PROMPT: Count the lines in the records beneath this task that contain the string "Viewport", then give the count by itself.

THE INPUT:

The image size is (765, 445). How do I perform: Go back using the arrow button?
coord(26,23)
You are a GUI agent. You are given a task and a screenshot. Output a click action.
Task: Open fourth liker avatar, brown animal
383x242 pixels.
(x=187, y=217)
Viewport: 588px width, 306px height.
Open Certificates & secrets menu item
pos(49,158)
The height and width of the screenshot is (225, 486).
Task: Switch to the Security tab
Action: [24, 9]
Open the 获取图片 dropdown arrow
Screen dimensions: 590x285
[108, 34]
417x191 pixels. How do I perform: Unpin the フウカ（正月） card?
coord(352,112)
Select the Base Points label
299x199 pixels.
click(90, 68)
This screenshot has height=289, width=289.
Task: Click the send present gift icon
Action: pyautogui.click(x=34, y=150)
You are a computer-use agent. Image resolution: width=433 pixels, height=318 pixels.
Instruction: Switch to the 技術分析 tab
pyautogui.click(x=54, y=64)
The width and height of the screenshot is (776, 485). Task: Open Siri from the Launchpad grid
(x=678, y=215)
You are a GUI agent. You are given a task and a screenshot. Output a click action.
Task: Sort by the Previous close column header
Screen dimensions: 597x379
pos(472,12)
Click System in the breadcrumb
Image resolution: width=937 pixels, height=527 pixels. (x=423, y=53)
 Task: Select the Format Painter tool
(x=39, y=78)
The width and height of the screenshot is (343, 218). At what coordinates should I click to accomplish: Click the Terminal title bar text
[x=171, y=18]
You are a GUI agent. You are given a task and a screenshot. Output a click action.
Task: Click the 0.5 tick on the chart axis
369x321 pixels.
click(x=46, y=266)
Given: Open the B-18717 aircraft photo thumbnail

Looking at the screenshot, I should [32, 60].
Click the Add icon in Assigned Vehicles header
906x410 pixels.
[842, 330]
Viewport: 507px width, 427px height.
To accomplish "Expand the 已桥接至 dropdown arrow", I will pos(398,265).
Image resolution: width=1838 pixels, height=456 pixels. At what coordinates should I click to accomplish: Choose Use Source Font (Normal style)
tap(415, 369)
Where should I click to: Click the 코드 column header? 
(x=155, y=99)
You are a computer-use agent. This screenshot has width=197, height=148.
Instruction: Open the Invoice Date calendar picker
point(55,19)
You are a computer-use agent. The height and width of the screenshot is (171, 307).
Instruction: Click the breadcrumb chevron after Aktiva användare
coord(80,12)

RESULT BELOW: 2